À l’égard du contrat civil, il liait les deux époux par les lois de toutes les nations. Annuler ce contrat solennel, c’était ouvrir la porte aux guerres civiles les plus funestes : car s’il naissait un fils du mariage de Gaston, le roi n’ayant point d’enfants, ce fils était reconnu légitime par le pape et par les nations de l’Europe, et déclaré bâtard en France ; et encore aurait-il eu la moitié de la France dans son parti[1].

Le cardinal de Richelieu ferma les yeux aux dangers évidents qui naissaient de la cassation. Il fit mouvoir tant de ressorts qu’il obtint du parlement, irrité contre lui, un arrêt, et de l’assemblée du clergé, qui ne l’aimait pas davantage, une décision favorable à ses vues. Cette condescendance n’est pas surprenante ; il était tout-puissant, il avait envahi les États du duc de Lorraine : tout pliait sous ses volontés.

L’avocat général Omer Talon rapporte que le parlement étant assemblé, il y fut dit que « Phéroras, frère d’Hérode, accusa Salomé d’avoir traité son mariage avec Sillène[2], lieutenant d’Arabie ». On cita Plutarque en la vie de Dion, après quoi la compagnie donna un décret de prise de corps contre Charles, duc de Lorraine[3] ; François, nouveau duc de Lorraine (à qui Charles avait cédé son duché), et la princesse de Phalsbourg, leur sœur, comme coupables de rapt envers la personne de Monsieur, frère unique du roi.

Ensuite il les condamna comme coupables de lèse-majesté[4], les bannit du royaume, et confisqua leurs terres.

Deux choses surprenaient dans cet arrêt : premièrement, la condamnation d’un prince souverain qui était vassal du roi pour le duché de Bar, mais qui n’avait point marié sa sœur dans Bar ; secondement, le crime de rapt supposé contre Monsieur, qui était venu en Lorraine conjurer le duc de lui donner sa sœur en mariage. Il était difficile de prouver que la princesse Marguerite eût forcé Monsieur à l’épouser.

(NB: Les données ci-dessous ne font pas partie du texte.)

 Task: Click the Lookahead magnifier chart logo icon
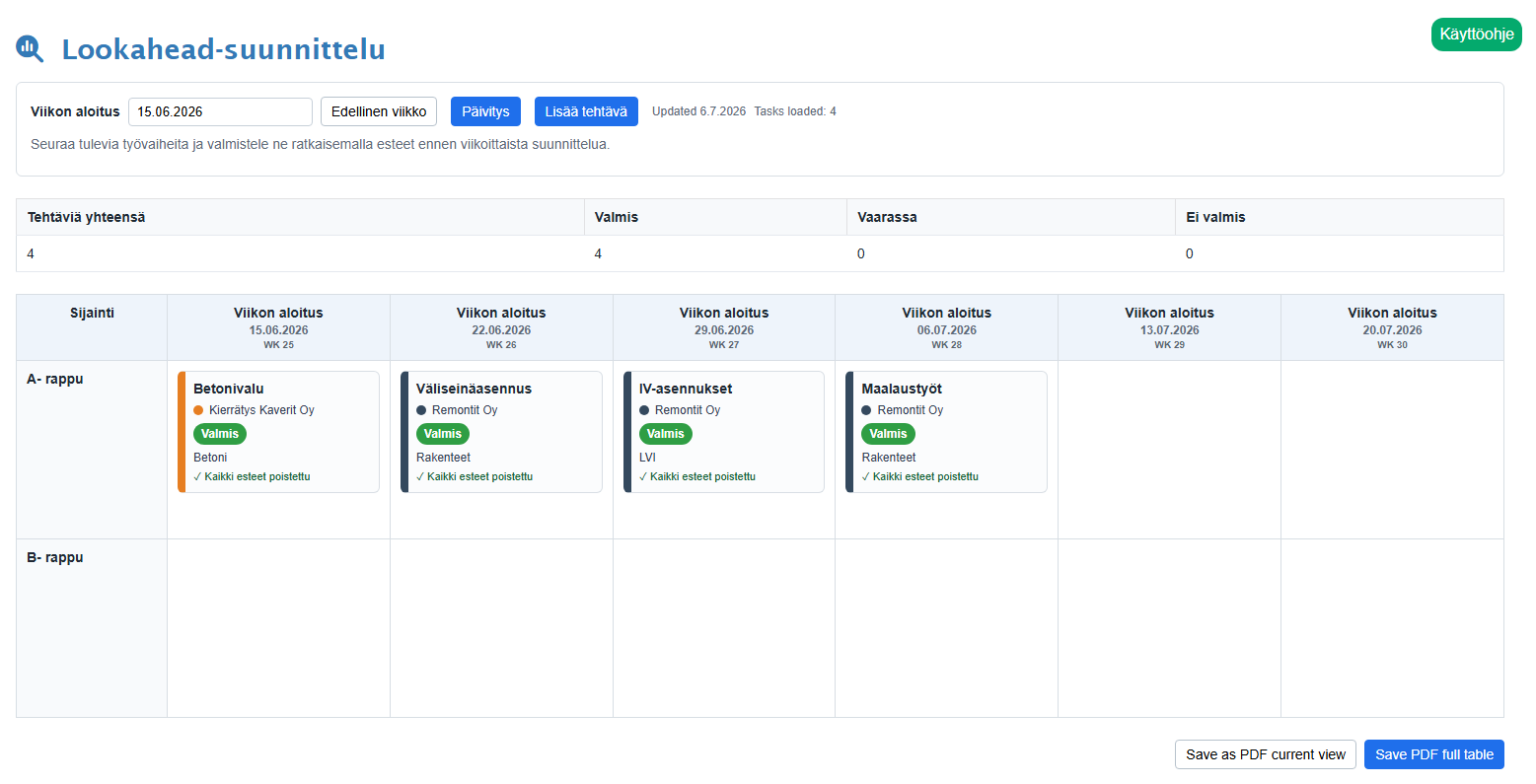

  1. Voltaire voit mal ici. Richelieu eut raison de poursuivre la cassation de ce mariage, qui avait été contracté secrètement, et qui pouvait avoir les conséquences les plus funestes pour l’avenir de la France. (G. A.)
  2. Toutes les éditions données du vivant de l’auteur portent, les unes Sillène, les autres Silène : M. Clogenson, en 1825, a remarqué qu’il fallait mettre, et a mis Sillée. (B.)